=== Work to be completed ===
Rewrite the lines of the records below as a JSON list of strings, with one string for each line and any blank lines omitted.
• • • • • • •
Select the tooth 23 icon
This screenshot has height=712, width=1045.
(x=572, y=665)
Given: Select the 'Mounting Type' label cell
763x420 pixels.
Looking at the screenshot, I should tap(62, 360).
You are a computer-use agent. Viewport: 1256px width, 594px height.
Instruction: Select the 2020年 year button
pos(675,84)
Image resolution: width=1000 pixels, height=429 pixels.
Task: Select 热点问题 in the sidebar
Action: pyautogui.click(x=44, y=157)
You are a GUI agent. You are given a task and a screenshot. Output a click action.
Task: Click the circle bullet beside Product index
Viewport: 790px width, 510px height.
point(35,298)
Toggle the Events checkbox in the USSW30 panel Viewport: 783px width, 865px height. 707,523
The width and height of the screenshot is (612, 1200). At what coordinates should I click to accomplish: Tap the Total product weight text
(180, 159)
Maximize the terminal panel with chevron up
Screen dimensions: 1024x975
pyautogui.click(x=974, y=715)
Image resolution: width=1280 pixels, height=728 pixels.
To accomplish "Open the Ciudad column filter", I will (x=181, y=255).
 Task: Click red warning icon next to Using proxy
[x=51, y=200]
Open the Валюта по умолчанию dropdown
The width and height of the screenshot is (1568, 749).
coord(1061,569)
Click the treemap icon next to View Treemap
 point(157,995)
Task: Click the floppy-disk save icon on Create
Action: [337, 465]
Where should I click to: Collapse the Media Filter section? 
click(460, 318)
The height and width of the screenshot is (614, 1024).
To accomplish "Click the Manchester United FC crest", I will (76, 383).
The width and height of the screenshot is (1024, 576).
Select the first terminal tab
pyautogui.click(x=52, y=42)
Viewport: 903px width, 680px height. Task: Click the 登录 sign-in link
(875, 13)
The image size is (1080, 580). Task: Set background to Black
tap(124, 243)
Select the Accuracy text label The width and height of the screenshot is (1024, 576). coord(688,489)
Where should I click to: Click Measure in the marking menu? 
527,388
• • • • • • •
=== Answer for this exercise ===
[
  "Select the tooth 23 icon",
  "This screenshot has height=712, width=1045.",
  "(x=572, y=665)",
  "Given: Select the 'Mounting Type' label cell",
  "763x420 pixels.",
  "Looking at the screenshot, I should tap(62, 360).",
  "You are a computer-use agent. Viewport: 1256px width, 594px height.",
  "Instruction: Select the 2020年 year button",
  "pos(675,84)",
  "Image resolution: width=1000 pixels, height=429 pixels.",
  "Task: Select 热点问题 in the sidebar",
  "Action: pyautogui.click(x=44, y=157)",
  "You are a GUI agent. You are given a task and a screenshot. Output a click action.",
  "Task: Click the circle bullet beside Product index",
  "Viewport: 790px width, 510px height.",
  "point(35,298)",
  "Toggle the Events checkbox in the USSW30 panel Viewport: 783px width, 865px height. 707,523",
  "The width and height of the screenshot is (612, 1200). At what coordinates should I click to accomplish: Tap the Total product weight text",
  "(180, 159)",
  "Maximize the terminal panel with chevron up",
  "Screen dimensions: 1024x975",
  "pyautogui.click(x=974, y=715)",
  "Image resolution: width=1280 pixels, height=728 pixels.",
  "To accomplish \"Open the Ciudad column filter\", I will (x=181, y=255).",
  " Task: Click red warning icon next to Using proxy",
  "[x=51, y=200]",
  "Open the Валюта по умолчанию dropdown",
  "The width and height of the screenshot is (1568, 749).",
  "coord(1061,569)",
  "Click the treemap icon next to View Treemap",
  " point(157,995)",
  "Task: Click the floppy-disk save icon on Create",
  "Action: [337, 465]",
  "Where should I click to: Collapse the Media Filter section? ",
  "click(460, 318)",
  "The height and width of the screenshot is (614, 1024).",
  "To accomplish \"Click the Manchester United FC crest\", I will (76, 383).",
  "The width and height of the screenshot is (1024, 576).",
  "Select the first terminal tab",
  "pyautogui.click(x=52, y=42)",
  "Viewport: 903px width, 680px height. Task: Click the 登录 sign-in link",
  "(875, 13)",
  "The image size is (1080, 580). Task: Set background to Black",
  "tap(124, 243)",
  "Select the Accuracy text label The width and height of the screenshot is (1024, 576). coord(688,489)",
  "Where should I click to: Click Measure in the marking menu? ",
  "527,388"
]